徐々に歩けなくなり、その症状から神経難病の可能性がありました。病院での検査をおすすめしましたが、お返事はやはりNO。

動けなくなって1年が過ぎ、飲み物を飲み込むのも難しくなっても彼女はブレず、「このまま自然なかたちで死んでいくのが、私のわがままなんだから。それを叶えてちょうだいね」と。娘さんも、B美さんの意思を尊重して理解されていました。

亡くなっていく際には、せん妄といって、意識がちょっと混乱することもあるのですが、B美さんの場合はそれもなく痛みも苦しみもないまま、すっと寝ているような穏やかな最期を迎えることができました。

B美さんが、人生の終わり方にも自分らしいプランとはっきりしたポリシーをお持ちだったからこそ、叶えられた自然死であり平穏死です。自分の逝き方は積極的に選んでいい。そうした看取りをサポートしていこうと、強く背中を押された気がしています。

――逝き方を積極的に選ぶことが、納得できる最期につながるんですね。

【中村】どんな人も、自分や大切な人の死から逃れることはできません。ですから、その死とどう向き合うかを考えることは、生き方を選択するのと同じくらい大切なことだと思うのです。

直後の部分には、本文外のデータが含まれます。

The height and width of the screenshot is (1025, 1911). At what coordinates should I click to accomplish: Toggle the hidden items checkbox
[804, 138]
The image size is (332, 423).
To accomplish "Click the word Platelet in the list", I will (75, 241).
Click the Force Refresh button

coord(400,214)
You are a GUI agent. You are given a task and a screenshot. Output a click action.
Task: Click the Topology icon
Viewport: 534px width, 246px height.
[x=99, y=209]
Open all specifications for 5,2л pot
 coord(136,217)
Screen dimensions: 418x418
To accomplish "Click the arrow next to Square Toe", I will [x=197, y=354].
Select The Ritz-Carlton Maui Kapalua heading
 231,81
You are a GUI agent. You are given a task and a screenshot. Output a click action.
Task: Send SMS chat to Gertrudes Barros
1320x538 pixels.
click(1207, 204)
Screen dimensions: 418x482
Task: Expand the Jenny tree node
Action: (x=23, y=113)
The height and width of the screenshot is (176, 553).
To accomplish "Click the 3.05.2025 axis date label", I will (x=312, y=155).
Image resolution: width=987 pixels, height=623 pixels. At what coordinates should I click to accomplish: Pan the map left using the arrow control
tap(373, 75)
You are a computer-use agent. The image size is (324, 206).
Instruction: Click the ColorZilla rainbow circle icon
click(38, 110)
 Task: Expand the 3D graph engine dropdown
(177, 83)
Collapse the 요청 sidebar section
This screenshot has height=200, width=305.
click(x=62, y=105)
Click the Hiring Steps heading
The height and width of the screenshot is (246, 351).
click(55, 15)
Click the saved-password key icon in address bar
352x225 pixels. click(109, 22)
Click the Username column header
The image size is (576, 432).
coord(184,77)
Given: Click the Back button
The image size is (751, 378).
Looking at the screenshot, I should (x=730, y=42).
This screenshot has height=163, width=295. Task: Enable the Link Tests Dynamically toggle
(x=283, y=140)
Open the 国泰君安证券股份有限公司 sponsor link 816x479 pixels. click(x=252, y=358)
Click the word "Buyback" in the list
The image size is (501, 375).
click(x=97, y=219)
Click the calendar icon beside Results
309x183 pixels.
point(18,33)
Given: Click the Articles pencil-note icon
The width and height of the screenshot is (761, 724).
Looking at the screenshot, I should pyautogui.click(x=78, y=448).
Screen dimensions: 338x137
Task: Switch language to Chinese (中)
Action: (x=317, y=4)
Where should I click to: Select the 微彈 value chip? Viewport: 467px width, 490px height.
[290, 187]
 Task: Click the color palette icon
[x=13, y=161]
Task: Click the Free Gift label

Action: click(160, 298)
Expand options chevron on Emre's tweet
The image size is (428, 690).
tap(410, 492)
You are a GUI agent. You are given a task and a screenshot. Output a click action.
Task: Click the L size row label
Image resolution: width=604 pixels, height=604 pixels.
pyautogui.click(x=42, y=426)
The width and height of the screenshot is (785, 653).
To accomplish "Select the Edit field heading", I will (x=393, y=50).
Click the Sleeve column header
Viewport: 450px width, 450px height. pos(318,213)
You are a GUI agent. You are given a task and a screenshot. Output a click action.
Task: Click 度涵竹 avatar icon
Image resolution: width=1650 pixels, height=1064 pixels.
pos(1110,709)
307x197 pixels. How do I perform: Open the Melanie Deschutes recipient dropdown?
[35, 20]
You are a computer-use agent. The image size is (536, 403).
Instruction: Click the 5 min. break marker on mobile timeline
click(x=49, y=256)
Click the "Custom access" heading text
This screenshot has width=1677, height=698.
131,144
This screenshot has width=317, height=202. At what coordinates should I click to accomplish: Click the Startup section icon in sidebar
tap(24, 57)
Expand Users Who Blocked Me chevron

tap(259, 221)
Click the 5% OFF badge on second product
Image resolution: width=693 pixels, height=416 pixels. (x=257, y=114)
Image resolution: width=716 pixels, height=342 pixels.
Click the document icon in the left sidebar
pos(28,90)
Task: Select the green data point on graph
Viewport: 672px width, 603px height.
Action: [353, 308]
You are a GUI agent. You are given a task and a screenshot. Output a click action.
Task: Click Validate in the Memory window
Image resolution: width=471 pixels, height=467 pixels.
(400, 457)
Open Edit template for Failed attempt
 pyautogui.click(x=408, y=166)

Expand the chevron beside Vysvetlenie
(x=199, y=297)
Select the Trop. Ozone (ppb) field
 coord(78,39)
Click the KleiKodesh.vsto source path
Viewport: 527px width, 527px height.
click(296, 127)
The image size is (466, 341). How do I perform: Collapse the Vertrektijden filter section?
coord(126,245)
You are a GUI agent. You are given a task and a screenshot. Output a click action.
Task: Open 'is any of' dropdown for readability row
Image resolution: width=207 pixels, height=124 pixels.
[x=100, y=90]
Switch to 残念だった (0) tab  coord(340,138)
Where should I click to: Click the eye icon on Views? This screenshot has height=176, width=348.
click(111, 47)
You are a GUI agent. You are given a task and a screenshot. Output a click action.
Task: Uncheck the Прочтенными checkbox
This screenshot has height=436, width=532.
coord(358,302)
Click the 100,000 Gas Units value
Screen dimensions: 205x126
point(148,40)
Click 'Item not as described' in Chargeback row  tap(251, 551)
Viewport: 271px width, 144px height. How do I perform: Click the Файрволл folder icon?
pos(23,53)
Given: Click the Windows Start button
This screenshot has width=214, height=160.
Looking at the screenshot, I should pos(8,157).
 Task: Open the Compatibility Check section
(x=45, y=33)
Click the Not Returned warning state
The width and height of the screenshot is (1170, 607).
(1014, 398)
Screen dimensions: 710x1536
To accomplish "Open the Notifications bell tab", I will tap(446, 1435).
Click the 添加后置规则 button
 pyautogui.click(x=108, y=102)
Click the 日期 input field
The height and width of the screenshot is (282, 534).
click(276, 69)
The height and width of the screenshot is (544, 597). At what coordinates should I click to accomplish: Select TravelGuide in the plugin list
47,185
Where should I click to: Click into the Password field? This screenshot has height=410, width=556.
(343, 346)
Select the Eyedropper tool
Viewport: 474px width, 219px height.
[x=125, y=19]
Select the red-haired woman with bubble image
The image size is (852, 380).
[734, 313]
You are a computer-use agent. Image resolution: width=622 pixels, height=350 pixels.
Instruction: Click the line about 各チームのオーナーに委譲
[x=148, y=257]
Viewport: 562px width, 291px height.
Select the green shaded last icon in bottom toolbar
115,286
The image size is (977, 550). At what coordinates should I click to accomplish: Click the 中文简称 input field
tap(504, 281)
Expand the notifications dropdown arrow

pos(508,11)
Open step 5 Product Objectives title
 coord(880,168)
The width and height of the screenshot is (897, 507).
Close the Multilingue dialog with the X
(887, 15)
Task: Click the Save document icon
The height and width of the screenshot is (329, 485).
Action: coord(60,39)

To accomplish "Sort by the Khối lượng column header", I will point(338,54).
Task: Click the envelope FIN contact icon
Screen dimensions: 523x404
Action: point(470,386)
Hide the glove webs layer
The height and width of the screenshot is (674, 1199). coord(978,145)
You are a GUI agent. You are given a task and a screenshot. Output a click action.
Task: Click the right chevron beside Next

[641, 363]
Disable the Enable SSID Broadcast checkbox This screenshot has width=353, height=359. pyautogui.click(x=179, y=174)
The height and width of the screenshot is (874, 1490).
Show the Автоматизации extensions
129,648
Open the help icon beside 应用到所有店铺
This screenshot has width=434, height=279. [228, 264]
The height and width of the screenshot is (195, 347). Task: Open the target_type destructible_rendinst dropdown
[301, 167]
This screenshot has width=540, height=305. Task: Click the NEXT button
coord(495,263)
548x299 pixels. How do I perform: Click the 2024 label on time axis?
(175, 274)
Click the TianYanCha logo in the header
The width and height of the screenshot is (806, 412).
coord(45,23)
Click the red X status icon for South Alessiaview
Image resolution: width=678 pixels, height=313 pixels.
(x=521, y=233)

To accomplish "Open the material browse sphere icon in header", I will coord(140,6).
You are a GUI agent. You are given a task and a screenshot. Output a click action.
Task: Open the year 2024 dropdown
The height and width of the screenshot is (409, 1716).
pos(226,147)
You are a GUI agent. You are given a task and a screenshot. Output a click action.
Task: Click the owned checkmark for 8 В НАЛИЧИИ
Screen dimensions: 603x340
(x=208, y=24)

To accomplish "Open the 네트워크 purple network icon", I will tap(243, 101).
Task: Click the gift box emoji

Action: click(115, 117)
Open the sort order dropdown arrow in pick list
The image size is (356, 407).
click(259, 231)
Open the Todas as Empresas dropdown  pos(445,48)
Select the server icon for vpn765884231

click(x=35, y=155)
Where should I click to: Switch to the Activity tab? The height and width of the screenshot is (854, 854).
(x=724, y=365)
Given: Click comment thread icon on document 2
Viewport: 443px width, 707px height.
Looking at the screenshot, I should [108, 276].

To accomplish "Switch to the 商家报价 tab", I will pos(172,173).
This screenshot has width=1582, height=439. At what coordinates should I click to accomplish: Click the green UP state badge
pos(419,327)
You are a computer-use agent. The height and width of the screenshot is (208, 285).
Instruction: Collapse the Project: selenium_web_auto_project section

生き方に正解がないように、逝き方にも正解はないと思います。それでも、一人ひとり、それぞれのベストな逝き方があるはずです。ご自分やご家族がどのような最期を望むのか、残りの人生をどう生きるのか。

この記事が自分らしい生き方・逝き方を考えるきっかけになるとともに、「在宅死」という選択肢を皆様に持っていただけいただけましたら幸いです。